Keputusan tersebut didasari adanya temuan terkait kecurangan dalam Pilkada Nabire 2020.
Di mana MK menemukan bahwa jumlah pemilih dalam daftar pemilih tetap (DPT) lebih banyak dibandingkan jumlah penduduk di Nabire.
"Kabupaten Nabire itu 501 TPS juga dilakukan PSU. Kabupaten Nabire terjadi PSU karena MK memutuskan bahwa ditemukan jumlah pemilih dalam DPT itu lebih besar dibanding jumlah penduduk," ujar Takim, peneliti dari Nagara Institute, saat konferensi pers virtual, Senin (11/4/2021).
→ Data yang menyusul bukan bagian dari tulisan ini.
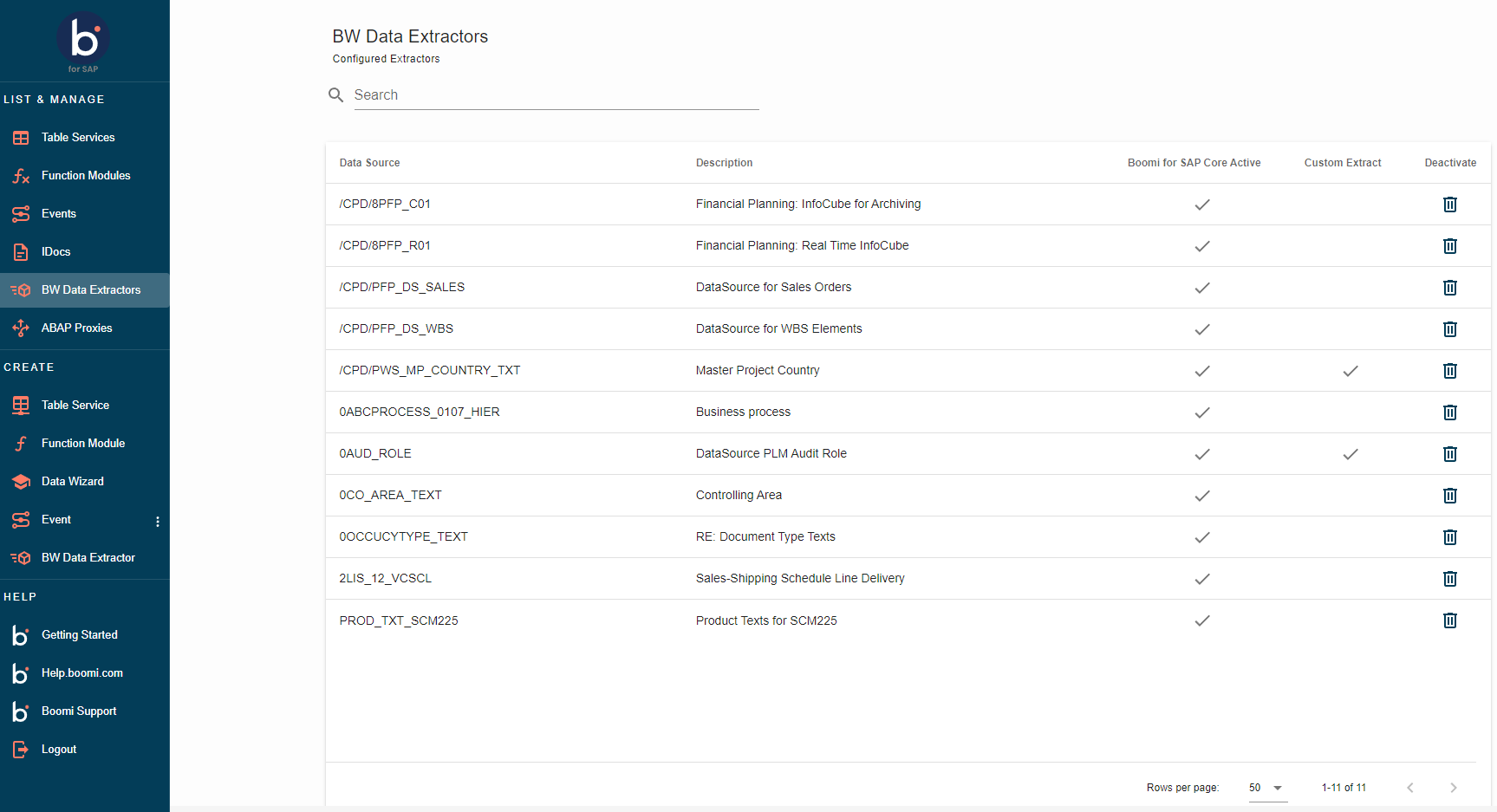Click Custom Extract checkmark for 0AUD_ROLE
1497x812 pixels.
1350,454
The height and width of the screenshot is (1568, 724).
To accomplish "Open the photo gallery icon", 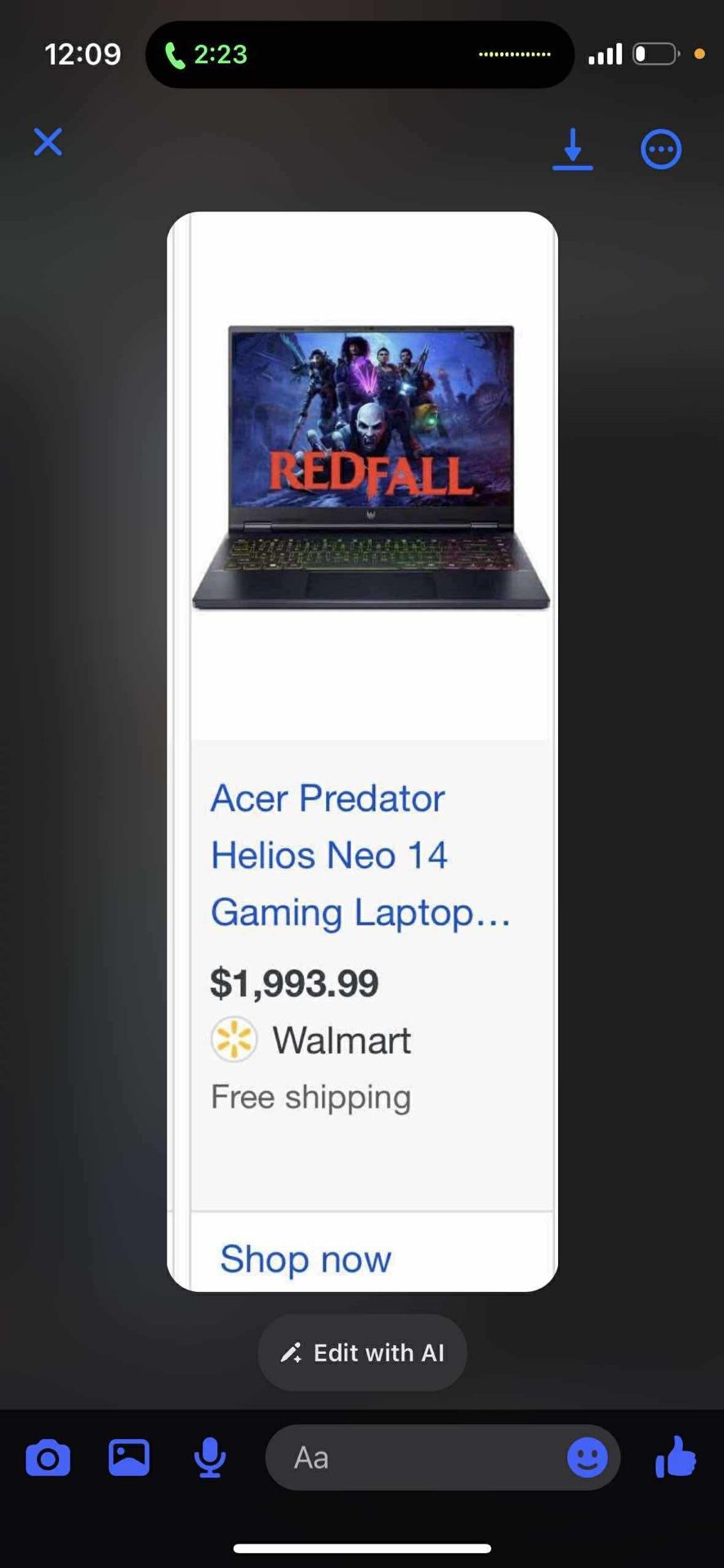I will [x=129, y=1458].
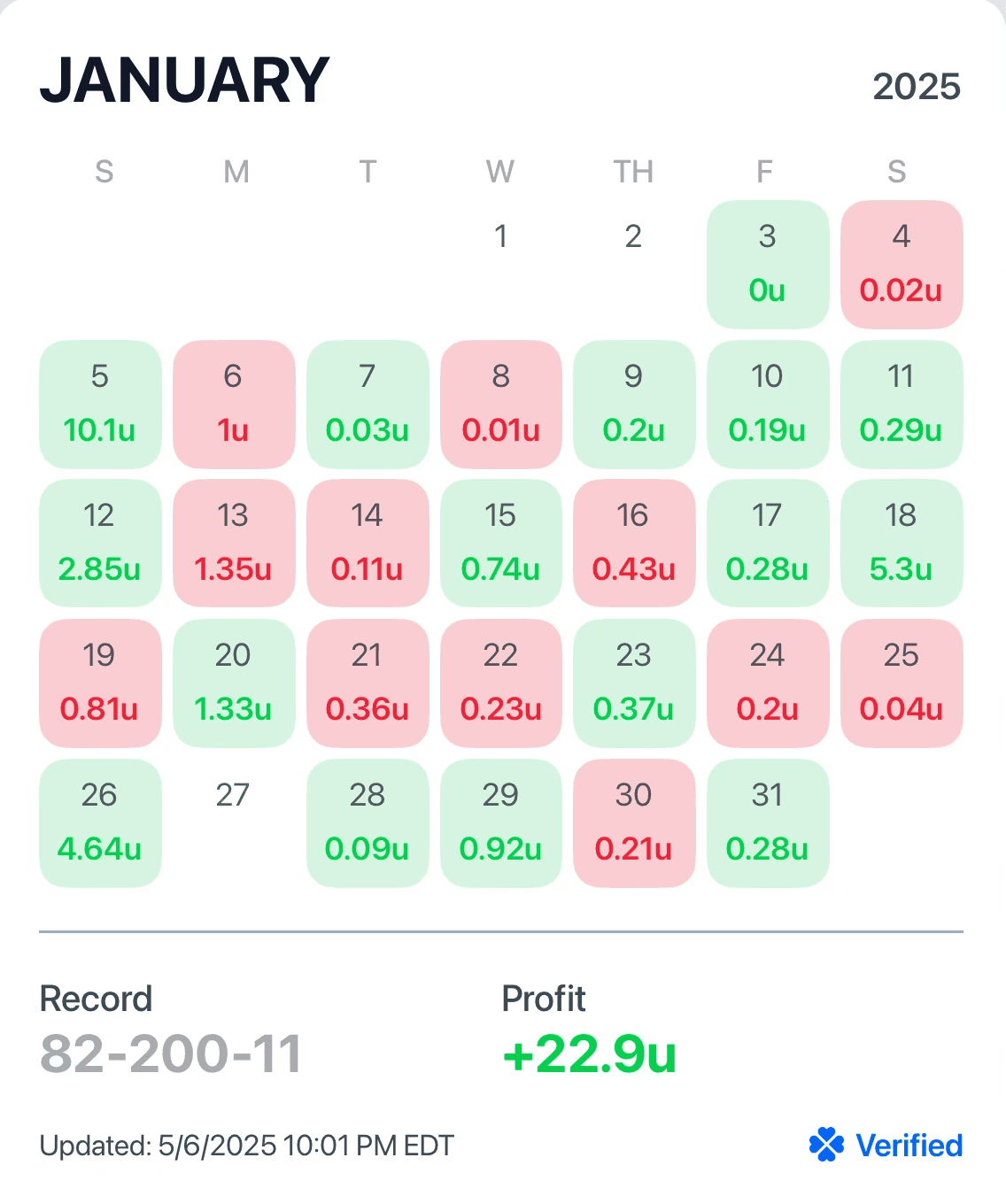Click the empty January 27 date
This screenshot has width=1006, height=1204.
click(233, 795)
Berdasarkan catatan Nagara Institute, Komisi Pemilihan Umum (KPU) Nabire menggunakan DPT yang berjumlah 178 ribu.
Merujuk pada agregat kependudukan semester I, per 30 Juni 2020, jumlah penduduk Nabire hanya 172 ribu jiwa.
Baca juga: Putusan Sengketa Pilgub Kalsel: MK Perintahkan KPU Kalsel Lakukan PSU di 7 Kecamatan
"KPU Nabire menggunakan DPT yang berjumlah 178.545 pemilih. Sementara berdasarkan jumlah agregat kependudukan per kecamatan itu, jumlah penduduk kabupaten Nabire pada semester I per 30 Juni 2020 adalah 172.190 jiwa," papar Takim.
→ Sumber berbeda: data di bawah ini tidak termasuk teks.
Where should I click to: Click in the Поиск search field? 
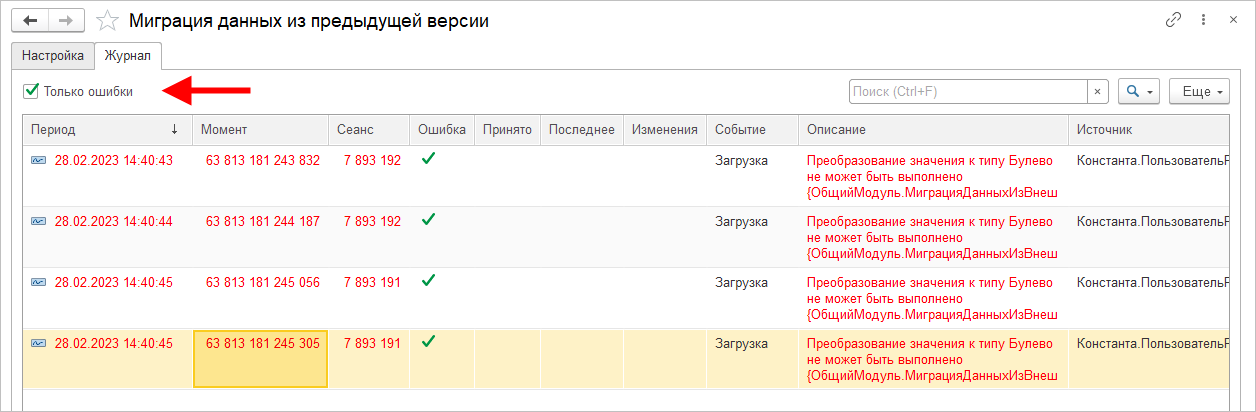(967, 92)
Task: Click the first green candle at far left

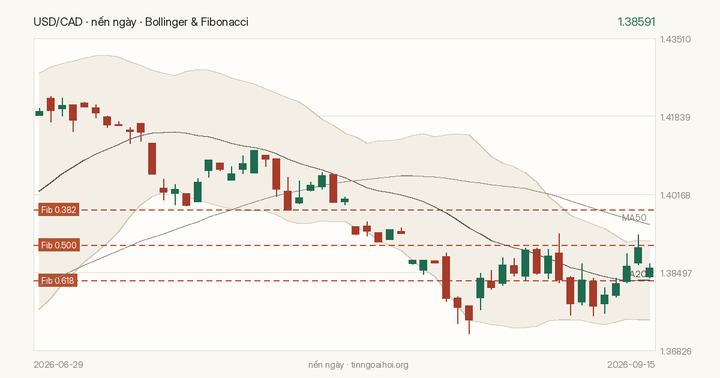Action: point(39,113)
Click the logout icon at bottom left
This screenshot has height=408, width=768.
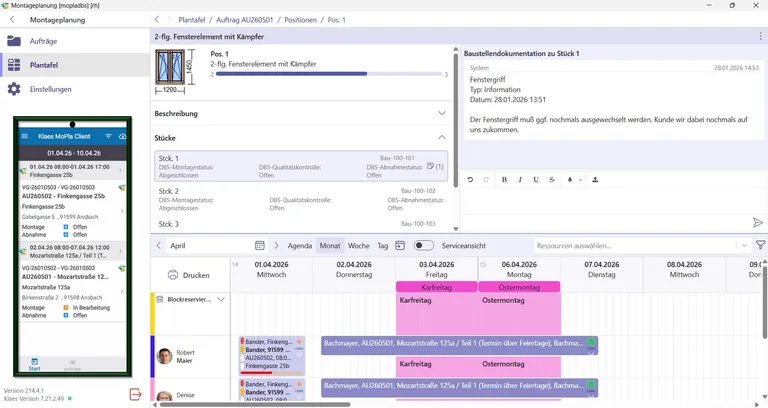pos(136,394)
Menurut Takim, temuan ini menjadi satu fakta menarik yang menunjukkan ketidakprofesionalan penyelenggara dalam melakukan pendataan jumlah pemilih pada kontestasi Pilkada Nabire 2020.
"Ini menjadi fakta menarik, dugaan ketidakprofesionalan penyelenggara dalam pendataan pemilih untuk pilkada 2020 kemarin terkhusus pada penyelenggaraan pemilihan bupati di Nabire," ujar Takim.
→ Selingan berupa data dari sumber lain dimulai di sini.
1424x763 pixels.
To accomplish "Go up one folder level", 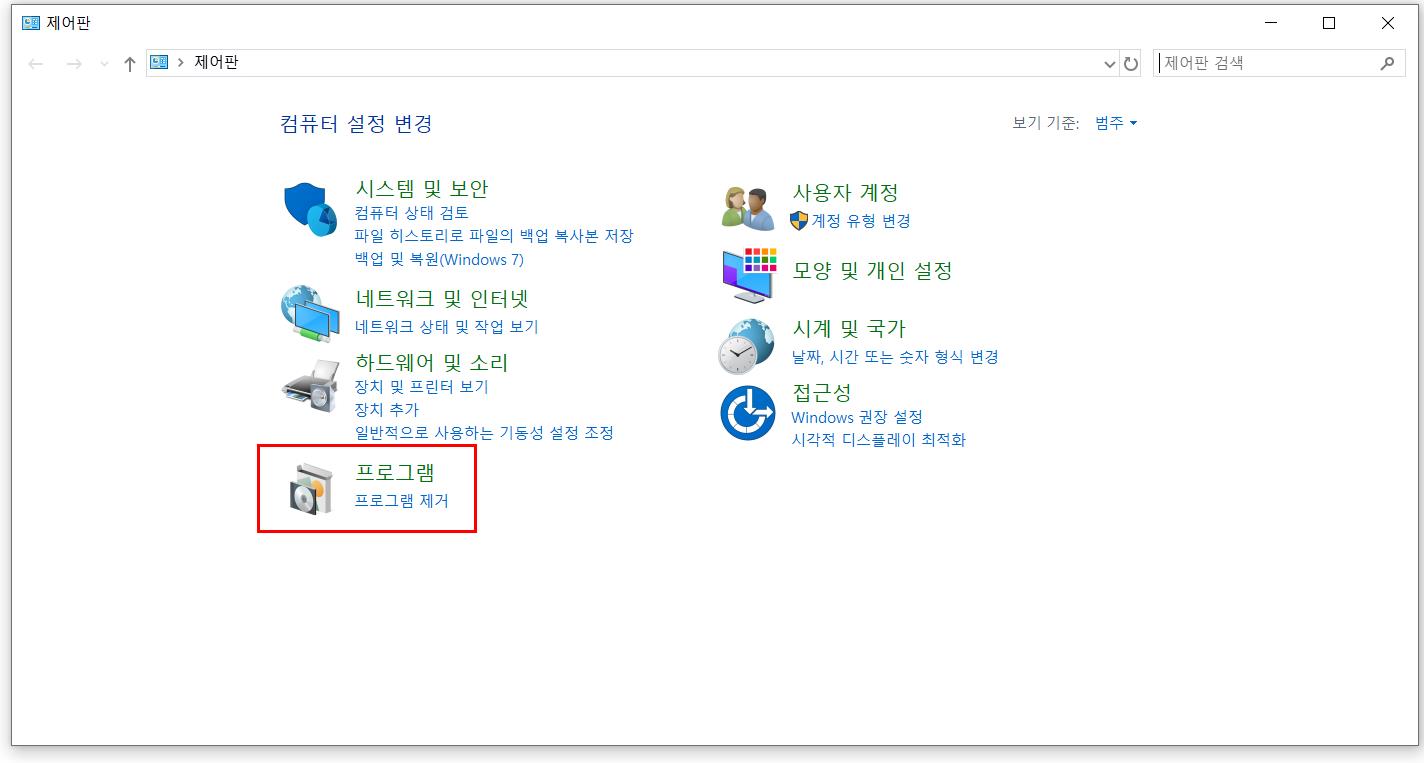I will pyautogui.click(x=129, y=64).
Takim sekaligus mengatakan, bahwa temuan ini bisa menjadi masukan bagi KPU.
Utamanya agar lebih memperhatikan proses pendataan para calon pemilih, tidak hanya dalam Pilkada, tapi juga pemilu 2024 mendatang.
"Ini juga menjadi masukan bagi KPU agar lebih memperhatikan terkait dengan proses pendataan pemilih yang saya kira ini terus terjadi. Tidak hanya pada pilkada tapi juga pemilu," pungkas dia.